Recognition of Bed Postures Using Mutual Capacitance Sensing
European Conference on Ambient Intelligence (AmI) <11, 2014, Eindhoven, The Netherlands>
In recent years, mutual capacitive sensing made significant advances in the field of gathering implicit contextual data. These systems find broad usage in pervasive activity-recognition systems, installed stationary or made portable. In the domain of context recognition new ways of interaction with the environment opened up since conductive objects can be detected under certain conditions at distances up to 50 cm. This paper investigates an approach to recognize bed postures using mutual capacitance sensing. The overall goal is to develop a technological concept that can be applied to recognize bed postures of patients in elderly homes. The use of this contextual data may lead to many desired benefits in elderly care e.g. the better prevention of decubitus ulcer, a condition caused by prolonged pressure on the skin resulting in injuries to skin and underlying tissues. For this, we propose a low-cost grid of crossed wires of 48 measurement points placed between the mattress and the bed sheet. The experimental results analyze a set of five lying positions. We achieved for all tested individuals an accuracy of 80.76% and for several individuals of the same bodysize an accuracy of 93.8%.

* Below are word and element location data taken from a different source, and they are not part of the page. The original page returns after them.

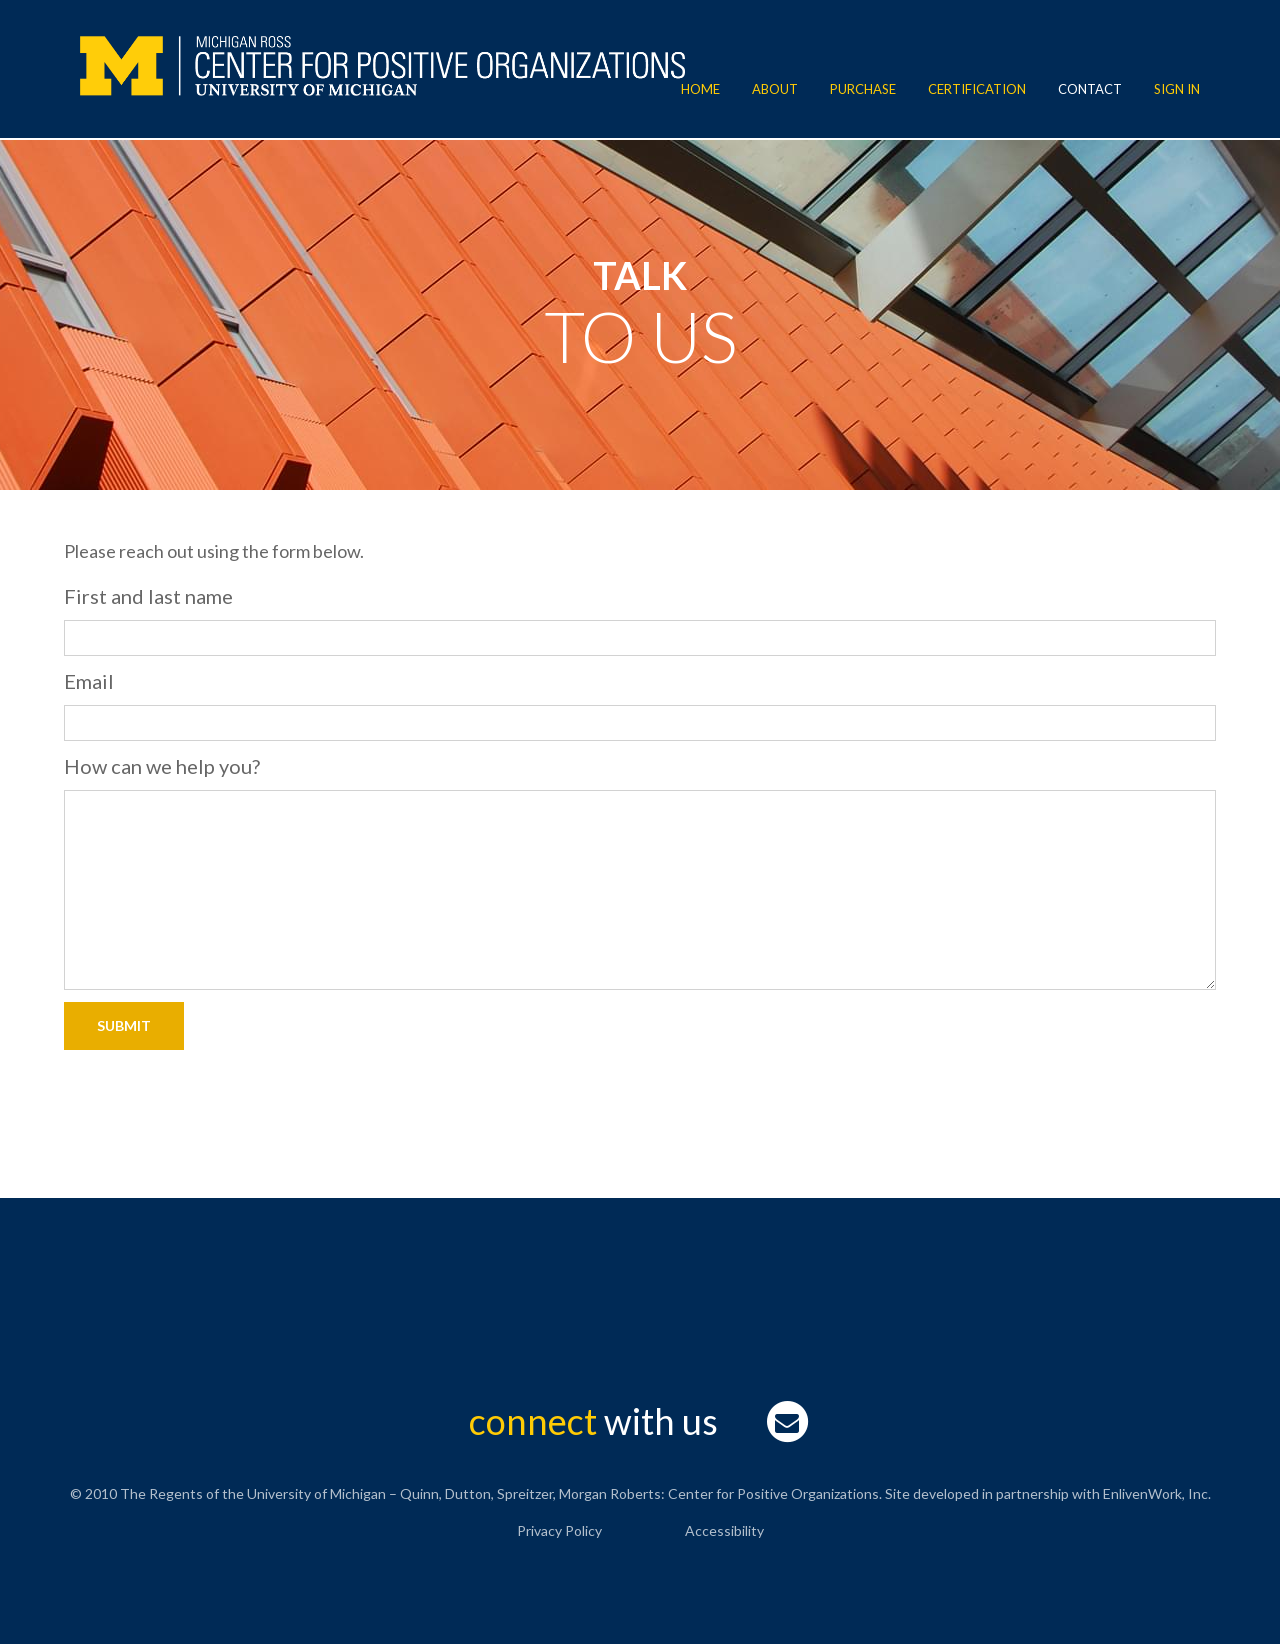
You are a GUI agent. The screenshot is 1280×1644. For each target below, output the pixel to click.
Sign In (1177, 89)
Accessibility (724, 1530)
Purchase (863, 89)
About (775, 89)
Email (89, 681)
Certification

Recognition of Lying Postures Using Capacitive Proximity Sensing
Darmstadt, TU, Master Thesis, 2013
In recent years, capacitive proximity sensing made significant advances in the field of gathering implicit contextual data. These systems find broad usage in pervasive activity-recognition systems, installed stationary or made portable. In the domain of context recognition new ways of interaction with the environment opened up since conductive objects can be detected under certain conditions at distances up to 50 cm. This master's thesis investigates an approach to recognize lying positions using capacitive proximity sensing. The overall goal is to develop a technological concept that can be applied to recognize lying postures of patients in elderly homes. Using this contextual data may lead to many desired benefits in elderly care. For example, the occurrence of Decubitus, a condition caused by prolonged pressure on the skin resulting in injuries to skin and underlying tissues, can be avoided better by knowing how the patient is bedded. In order to achieve a desired high resolution, the multiple access schemes CDMA and FDMA are investigated as a basis for capacitive proximity measurements. For this purpose CDMA has been implemented using Gold Codes while the correlation serves the purpose of a measure. In a test setup measurements for CDMA and FDMA have been conducted. They lead to the conclusion that at close distances FDMA has a slightly better spatial resolution than CDMA but as the distance increases the spatial resolution of FDMA will be twice as high as the one of CDMA. The real-world setup achieves a resolution of 48 measurement points, by applying a low-cost grid of crossed wires under the slatted frame of a bed. The experimental results show that the presented approach and the decisions derived from the evaluation of multiple access schemes lead to a well-suitable system for recognizing lying postures.